- [What to produce]: Rewrite everything from the start of the rows down to the line containing "click(1482, 429)", changing "boardwalk" to "pier" and leaving all else as it is.

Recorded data
◆ ◆ ◆ ◆ ◆

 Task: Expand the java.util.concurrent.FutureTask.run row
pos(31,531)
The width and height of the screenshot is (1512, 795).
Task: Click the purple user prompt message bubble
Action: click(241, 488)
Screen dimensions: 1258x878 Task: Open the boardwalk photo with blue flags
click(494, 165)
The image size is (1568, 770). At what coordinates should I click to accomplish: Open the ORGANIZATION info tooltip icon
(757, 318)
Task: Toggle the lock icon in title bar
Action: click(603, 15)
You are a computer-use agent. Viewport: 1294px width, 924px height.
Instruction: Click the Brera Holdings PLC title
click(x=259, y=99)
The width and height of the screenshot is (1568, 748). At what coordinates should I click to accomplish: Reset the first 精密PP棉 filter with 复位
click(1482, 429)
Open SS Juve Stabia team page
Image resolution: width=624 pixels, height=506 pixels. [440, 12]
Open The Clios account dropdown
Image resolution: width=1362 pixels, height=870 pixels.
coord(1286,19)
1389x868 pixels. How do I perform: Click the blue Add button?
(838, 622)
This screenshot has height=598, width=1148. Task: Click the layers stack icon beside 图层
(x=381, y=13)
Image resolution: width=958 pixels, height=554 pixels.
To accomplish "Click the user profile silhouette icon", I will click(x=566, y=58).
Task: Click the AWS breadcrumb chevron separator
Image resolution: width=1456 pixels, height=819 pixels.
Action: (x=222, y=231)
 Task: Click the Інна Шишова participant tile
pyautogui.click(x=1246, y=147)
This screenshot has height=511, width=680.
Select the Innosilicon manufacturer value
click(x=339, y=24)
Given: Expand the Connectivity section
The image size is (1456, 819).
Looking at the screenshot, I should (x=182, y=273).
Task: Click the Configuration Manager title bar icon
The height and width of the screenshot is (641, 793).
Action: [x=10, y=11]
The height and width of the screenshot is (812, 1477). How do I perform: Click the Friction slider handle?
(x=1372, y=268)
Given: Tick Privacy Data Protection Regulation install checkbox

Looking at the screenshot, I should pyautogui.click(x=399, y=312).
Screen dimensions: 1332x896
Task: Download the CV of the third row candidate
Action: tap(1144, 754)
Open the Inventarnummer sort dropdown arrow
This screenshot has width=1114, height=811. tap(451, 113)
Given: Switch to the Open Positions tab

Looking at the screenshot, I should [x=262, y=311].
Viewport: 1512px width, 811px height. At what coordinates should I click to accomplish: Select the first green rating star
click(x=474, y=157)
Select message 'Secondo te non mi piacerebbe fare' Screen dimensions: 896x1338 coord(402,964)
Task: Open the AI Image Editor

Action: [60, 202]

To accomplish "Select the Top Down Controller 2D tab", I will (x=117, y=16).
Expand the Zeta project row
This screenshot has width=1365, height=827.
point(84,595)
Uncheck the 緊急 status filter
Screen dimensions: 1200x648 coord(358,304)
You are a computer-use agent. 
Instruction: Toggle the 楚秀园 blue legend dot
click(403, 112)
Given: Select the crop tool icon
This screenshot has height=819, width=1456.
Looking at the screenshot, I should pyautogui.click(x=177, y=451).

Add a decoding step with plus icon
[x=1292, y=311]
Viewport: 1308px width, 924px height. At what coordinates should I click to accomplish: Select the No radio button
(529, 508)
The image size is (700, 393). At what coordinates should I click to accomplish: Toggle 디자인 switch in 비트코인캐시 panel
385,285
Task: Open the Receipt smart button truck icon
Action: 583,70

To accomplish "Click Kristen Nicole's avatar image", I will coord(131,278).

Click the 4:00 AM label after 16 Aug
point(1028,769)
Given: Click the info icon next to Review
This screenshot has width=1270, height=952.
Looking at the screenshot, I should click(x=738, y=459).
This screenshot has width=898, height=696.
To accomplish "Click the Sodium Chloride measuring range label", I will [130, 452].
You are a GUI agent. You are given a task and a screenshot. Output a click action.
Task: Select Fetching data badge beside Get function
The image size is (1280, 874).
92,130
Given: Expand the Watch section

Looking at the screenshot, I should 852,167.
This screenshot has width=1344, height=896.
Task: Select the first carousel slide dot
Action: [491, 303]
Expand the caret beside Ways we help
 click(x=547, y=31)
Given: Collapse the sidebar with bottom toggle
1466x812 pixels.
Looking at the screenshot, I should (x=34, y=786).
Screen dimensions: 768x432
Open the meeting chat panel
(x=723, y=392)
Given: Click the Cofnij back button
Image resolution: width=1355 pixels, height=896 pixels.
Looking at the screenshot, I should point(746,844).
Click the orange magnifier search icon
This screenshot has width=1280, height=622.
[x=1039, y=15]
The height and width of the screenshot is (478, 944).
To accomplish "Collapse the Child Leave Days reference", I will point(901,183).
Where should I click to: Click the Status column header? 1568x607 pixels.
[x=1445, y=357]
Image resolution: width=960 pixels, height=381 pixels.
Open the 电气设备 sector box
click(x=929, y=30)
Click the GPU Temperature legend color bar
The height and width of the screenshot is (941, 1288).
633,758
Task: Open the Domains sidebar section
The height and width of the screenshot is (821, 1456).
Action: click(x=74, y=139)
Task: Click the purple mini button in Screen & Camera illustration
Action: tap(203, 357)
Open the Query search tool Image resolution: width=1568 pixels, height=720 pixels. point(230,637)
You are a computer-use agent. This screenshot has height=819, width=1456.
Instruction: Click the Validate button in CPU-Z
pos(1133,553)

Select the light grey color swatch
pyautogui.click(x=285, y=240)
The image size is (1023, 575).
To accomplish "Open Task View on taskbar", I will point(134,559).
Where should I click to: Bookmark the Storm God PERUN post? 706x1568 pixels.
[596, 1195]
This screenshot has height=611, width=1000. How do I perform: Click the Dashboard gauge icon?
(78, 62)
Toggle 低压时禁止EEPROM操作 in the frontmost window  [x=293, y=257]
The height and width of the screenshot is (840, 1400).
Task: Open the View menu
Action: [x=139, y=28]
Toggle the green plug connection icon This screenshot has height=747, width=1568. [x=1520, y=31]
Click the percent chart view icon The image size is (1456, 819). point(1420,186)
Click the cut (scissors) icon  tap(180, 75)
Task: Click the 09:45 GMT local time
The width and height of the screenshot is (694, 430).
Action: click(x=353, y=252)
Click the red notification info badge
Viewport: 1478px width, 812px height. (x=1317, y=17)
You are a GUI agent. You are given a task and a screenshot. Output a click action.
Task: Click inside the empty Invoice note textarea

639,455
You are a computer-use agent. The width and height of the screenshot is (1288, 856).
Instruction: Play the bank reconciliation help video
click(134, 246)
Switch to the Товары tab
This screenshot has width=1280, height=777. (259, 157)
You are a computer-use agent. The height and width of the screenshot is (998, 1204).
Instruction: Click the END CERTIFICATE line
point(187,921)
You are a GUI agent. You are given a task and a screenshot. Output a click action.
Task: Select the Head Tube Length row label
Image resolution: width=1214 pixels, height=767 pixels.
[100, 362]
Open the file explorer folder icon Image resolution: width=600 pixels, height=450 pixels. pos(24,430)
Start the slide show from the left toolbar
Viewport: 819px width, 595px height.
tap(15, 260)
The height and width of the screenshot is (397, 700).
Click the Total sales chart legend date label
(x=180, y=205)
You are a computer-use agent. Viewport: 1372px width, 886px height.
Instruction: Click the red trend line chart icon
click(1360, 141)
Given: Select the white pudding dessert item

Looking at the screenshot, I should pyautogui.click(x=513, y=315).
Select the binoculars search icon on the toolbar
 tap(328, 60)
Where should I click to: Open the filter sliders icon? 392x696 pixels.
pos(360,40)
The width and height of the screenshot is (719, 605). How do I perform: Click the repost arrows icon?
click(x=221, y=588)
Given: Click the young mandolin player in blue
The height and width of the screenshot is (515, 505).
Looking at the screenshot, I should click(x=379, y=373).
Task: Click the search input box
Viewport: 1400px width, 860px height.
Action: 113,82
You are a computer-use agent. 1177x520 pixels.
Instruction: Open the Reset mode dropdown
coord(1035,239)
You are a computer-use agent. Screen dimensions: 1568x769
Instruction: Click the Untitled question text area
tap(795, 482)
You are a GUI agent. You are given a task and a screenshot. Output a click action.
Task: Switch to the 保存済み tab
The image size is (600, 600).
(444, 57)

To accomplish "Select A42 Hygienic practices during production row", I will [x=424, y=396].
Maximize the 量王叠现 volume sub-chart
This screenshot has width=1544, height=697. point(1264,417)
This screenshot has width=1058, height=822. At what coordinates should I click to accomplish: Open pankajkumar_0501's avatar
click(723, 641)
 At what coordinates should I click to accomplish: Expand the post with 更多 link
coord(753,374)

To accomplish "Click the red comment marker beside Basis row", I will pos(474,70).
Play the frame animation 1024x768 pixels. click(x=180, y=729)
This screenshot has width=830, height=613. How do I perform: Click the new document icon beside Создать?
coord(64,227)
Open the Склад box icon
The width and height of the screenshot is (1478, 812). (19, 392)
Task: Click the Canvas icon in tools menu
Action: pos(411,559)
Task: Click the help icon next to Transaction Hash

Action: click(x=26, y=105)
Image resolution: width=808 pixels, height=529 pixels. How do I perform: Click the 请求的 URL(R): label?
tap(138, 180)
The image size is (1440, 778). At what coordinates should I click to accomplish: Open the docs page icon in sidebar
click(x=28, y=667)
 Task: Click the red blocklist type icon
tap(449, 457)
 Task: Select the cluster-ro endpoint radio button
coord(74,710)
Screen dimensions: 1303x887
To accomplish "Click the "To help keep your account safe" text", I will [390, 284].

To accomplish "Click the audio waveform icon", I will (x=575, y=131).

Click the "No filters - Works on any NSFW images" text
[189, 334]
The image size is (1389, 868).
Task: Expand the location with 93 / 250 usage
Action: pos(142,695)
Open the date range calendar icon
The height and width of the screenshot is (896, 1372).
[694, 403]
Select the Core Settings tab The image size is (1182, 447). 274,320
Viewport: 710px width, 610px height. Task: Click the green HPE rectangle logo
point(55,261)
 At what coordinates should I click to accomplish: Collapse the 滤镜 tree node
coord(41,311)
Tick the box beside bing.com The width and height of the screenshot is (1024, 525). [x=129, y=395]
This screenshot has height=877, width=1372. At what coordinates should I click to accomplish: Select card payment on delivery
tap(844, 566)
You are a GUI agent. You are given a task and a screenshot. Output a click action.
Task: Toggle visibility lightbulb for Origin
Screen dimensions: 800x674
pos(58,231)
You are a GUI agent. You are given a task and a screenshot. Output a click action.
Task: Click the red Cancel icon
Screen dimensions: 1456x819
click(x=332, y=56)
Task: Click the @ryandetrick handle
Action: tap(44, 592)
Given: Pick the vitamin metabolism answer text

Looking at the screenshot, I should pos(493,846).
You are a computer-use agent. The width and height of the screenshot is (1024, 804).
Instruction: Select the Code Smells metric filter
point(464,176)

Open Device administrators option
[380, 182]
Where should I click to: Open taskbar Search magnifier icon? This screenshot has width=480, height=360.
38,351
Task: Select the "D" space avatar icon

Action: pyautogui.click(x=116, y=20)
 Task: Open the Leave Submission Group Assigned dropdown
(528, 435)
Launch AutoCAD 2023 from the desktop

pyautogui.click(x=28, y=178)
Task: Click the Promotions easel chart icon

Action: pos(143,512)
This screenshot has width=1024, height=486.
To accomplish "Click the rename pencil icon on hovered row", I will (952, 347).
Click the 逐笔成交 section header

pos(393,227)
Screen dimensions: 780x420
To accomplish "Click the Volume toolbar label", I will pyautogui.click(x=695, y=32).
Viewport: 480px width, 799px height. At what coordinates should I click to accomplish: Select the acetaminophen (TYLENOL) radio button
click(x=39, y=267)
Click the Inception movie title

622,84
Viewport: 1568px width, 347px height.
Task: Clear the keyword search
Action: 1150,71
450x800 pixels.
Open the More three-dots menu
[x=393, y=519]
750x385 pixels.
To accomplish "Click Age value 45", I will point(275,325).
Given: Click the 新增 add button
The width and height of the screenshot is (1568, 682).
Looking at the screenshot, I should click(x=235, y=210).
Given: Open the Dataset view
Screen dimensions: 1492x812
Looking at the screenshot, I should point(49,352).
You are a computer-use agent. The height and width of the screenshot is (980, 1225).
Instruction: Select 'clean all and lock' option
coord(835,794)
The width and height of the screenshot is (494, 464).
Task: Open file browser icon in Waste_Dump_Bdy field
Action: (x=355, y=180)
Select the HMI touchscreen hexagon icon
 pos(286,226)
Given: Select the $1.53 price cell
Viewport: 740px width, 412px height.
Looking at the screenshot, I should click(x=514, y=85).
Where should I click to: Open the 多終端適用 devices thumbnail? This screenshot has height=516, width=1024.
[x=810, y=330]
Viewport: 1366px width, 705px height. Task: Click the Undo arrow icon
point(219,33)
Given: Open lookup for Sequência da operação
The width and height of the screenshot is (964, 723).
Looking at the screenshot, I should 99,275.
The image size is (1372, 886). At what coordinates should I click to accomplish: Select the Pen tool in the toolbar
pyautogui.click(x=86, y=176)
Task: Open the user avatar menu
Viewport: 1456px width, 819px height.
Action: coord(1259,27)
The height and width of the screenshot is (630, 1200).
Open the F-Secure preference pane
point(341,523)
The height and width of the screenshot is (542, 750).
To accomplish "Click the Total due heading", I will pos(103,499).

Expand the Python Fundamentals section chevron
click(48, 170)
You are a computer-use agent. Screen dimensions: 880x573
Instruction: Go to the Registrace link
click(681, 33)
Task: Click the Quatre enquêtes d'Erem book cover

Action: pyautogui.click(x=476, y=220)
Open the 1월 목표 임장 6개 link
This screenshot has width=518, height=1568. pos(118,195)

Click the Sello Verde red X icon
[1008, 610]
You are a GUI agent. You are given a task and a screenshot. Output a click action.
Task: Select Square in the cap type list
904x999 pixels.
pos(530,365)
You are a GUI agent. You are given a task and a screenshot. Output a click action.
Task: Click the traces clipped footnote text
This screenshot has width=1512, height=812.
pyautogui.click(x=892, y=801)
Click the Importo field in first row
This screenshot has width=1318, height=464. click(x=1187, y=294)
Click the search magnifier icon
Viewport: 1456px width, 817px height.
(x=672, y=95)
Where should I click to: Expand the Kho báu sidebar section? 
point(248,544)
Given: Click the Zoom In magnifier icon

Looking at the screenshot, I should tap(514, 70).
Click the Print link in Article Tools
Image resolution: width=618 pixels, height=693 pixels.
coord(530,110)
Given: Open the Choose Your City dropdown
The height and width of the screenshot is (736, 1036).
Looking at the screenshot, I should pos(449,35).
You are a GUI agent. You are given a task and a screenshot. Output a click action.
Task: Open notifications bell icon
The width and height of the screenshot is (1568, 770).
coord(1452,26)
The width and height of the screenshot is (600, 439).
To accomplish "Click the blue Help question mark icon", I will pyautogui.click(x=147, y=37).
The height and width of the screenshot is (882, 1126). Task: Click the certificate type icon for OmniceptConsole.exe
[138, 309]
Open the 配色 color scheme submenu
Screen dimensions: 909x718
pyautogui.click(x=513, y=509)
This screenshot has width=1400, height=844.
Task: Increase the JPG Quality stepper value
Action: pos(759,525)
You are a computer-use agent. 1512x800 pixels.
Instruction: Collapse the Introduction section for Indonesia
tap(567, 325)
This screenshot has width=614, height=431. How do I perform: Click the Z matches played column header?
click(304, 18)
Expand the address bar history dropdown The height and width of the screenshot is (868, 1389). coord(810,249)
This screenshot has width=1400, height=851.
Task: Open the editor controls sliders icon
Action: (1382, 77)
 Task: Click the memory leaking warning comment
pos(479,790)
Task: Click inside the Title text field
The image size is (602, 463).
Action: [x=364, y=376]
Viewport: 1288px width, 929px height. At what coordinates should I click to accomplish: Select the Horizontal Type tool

◆ ◆ ◆ ◆ ◆

- [Solved problem]:
 Task: Expand the java.util.concurrent.FutureTask.run row
pos(31,531)
The width and height of the screenshot is (1512, 795).
Task: Click the purple user prompt message bubble
Action: click(241, 488)
Screen dimensions: 1258x878 Task: Open the pier photo with blue flags
click(494, 165)
The image size is (1568, 770). At what coordinates should I click to accomplish: Open the ORGANIZATION info tooltip icon
(757, 318)
Task: Toggle the lock icon in title bar
Action: click(603, 15)
You are a computer-use agent. Viewport: 1294px width, 924px height.
Instruction: Click the Brera Holdings PLC title
click(x=259, y=99)
The width and height of the screenshot is (1568, 748). At what coordinates should I click to accomplish: Reset the first 精密PP棉 filter with 复位
click(1482, 429)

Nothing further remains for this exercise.